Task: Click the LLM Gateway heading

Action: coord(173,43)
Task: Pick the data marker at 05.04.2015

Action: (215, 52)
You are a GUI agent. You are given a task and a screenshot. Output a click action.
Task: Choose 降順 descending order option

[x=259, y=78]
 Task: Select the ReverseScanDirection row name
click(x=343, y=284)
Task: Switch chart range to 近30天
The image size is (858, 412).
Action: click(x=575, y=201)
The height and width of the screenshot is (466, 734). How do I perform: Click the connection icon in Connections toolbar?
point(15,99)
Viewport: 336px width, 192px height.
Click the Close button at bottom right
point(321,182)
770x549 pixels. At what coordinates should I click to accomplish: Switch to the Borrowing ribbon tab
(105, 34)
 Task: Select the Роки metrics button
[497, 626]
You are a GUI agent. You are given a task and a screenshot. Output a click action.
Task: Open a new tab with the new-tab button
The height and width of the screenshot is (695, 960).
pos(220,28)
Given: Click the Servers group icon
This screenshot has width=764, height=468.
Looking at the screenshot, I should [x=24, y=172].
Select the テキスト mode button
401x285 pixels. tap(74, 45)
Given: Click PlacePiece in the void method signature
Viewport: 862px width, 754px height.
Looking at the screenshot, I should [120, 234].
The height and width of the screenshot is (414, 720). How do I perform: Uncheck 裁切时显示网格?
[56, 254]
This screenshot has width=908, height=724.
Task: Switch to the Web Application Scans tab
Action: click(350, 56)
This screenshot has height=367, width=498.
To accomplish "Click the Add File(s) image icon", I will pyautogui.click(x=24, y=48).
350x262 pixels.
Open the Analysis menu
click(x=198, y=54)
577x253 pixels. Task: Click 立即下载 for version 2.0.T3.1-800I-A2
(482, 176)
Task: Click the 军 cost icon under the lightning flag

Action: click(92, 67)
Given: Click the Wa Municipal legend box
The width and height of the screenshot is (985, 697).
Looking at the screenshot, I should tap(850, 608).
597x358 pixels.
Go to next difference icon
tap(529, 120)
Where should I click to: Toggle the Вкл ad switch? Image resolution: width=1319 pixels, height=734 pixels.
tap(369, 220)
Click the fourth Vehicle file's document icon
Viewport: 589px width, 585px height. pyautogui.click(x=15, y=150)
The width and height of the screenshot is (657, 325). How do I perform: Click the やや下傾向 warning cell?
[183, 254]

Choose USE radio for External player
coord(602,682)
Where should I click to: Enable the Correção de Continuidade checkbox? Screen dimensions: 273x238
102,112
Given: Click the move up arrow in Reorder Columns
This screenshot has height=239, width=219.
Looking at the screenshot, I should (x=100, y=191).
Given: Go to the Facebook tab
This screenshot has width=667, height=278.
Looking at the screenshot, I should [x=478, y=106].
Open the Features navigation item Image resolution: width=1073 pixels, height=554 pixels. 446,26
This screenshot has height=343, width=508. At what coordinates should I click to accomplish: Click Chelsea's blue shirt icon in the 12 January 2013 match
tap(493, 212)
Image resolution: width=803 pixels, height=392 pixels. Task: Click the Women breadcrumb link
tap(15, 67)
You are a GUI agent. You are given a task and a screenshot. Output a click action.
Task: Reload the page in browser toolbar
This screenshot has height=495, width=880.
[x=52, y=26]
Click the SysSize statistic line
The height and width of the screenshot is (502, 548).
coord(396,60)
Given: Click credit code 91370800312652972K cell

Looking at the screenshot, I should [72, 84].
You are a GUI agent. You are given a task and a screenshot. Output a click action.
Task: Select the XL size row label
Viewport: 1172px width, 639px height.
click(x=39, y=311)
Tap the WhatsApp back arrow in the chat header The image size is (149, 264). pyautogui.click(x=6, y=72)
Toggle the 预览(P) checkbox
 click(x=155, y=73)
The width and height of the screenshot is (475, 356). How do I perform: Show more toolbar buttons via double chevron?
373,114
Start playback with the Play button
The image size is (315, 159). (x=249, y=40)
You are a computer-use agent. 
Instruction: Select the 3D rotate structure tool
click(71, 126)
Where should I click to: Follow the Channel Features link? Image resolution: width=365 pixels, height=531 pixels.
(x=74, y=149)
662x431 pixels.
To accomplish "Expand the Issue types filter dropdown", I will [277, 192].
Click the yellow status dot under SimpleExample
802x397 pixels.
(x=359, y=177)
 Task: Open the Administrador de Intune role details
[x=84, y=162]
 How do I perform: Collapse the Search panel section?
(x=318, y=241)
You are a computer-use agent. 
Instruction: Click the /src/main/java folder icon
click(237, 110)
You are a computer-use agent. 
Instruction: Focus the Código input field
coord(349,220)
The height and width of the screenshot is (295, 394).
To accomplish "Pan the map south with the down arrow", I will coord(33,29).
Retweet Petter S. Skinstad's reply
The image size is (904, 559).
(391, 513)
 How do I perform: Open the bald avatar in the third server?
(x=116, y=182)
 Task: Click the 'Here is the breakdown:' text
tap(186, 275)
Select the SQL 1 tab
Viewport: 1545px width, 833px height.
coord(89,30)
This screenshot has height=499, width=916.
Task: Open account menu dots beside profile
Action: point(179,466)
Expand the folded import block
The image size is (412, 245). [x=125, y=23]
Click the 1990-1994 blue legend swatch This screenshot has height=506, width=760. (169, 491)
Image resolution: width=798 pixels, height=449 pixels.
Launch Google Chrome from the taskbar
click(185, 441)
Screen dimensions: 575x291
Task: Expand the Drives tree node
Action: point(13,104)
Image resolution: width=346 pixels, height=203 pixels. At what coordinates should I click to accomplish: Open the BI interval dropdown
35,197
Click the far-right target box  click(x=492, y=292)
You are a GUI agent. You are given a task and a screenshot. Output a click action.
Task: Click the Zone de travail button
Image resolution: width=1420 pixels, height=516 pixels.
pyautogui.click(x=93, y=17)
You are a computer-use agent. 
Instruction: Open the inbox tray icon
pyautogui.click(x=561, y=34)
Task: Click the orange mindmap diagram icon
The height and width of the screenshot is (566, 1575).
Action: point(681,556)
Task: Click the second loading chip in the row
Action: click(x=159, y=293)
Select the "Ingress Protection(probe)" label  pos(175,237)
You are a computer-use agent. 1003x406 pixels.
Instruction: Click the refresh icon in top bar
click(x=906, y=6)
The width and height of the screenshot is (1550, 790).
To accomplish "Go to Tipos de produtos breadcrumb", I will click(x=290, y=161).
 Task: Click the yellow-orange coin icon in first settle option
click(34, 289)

------------------------------

§ **EXERCISE REQUIREMENTS**
Whenever the word "arrow" appears in a line of the listing, copy out that line.

§ **EXERCISE ANSWER**
Given: Click the move up arrow in Reorder Columns
Tap the WhatsApp back arrow in the chat header The image size is (149, 264). pyautogui.click(x=6, y=72)
To accomplish "Pan the map south with the down arrow", I will coord(33,29).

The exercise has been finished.